Trigger expressions support using various multipliers as suffixes.
A simple useful expression might look like:
{<server>:<key>.<function>(<parameter>)}<operator><constant>
A parameter must be given even for those functions which ignore it. Example: last(0)
Processor load is too high on www.zabbix.com
{www.zabbix.com:system.cpu.load[all,avg1].last(0)}>5
'www.zabbix.com:system.cpu.load[all,avg1]' gives a short name of the monitored parameter. It specifies that the server is 'www.zabbix.com' and the key being monitored is 'system.cpu.load[all,avg1]'. By using the function 'last()', we are referring to the most recent value. Finally, '>5' means that the trigger is in the PROBLEM state whenever the most recent processor load measurement from www.zabbix.com is greater than 5.

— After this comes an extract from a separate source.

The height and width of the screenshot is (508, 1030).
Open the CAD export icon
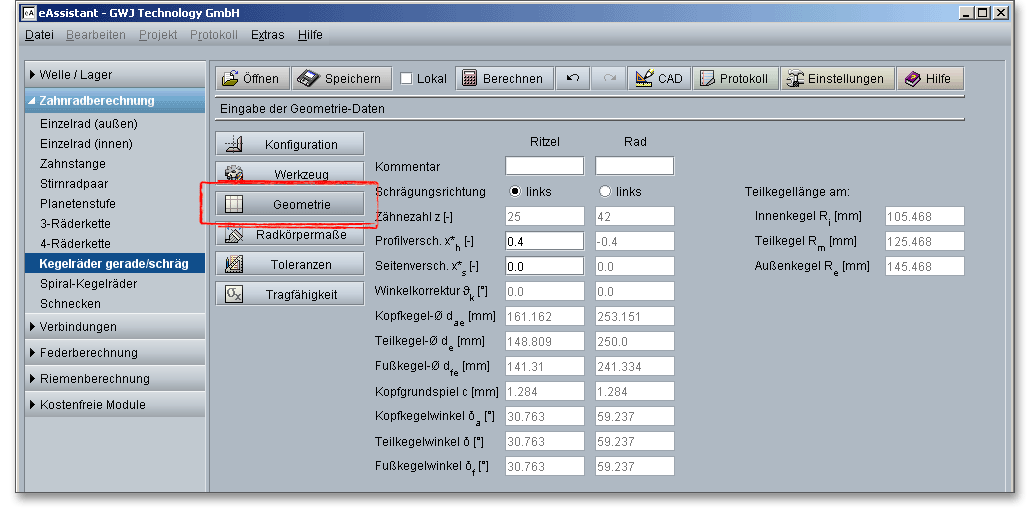(643, 79)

www.zabbix.com is overloaded
{www.zabbix.com:system.cpu.load[all,avg1].last(0)}>5|{www.zabbix.com:system.cpu.load[all,avg1].min(600)}>2
The expression is true when either the current processor load is more than 5 or the processor load was more than 2 during last 10 minutes.
/etc/passwd has been changed
Use of function diff:
{www.zabbix.com:vfs.file.cksum[/etc/passwd].diff(0)}=1
The expression is true when the previous value of checksum of /etc/passwd differs from the most recent one.
Similar expressions could be useful to monitor changes in important files, such as /etc/passwd, /etc/inetd.conf, /kernel, etc.
Someone is downloading a large file from the Internet
Use of function min:
{www.zabbix.com:net.if.in[eth0,bytes].min(300)}>100K
The expression is true when number of received bytes on eth0 is more than 100 KB within last 5 minutes.
Both nodes of clustered SMTP server are down
Note use of two different hosts in one expression:
{smtp1.zabbix.com:net.tcp.service[smtp].last(0)}=0&{smtp2.zabbix.com:net.tcp.service[smtp].last(0)}=0
The expression is true when both SMTP servers are down on both smtp1.zabbix.com and smtp2.zabbix.com.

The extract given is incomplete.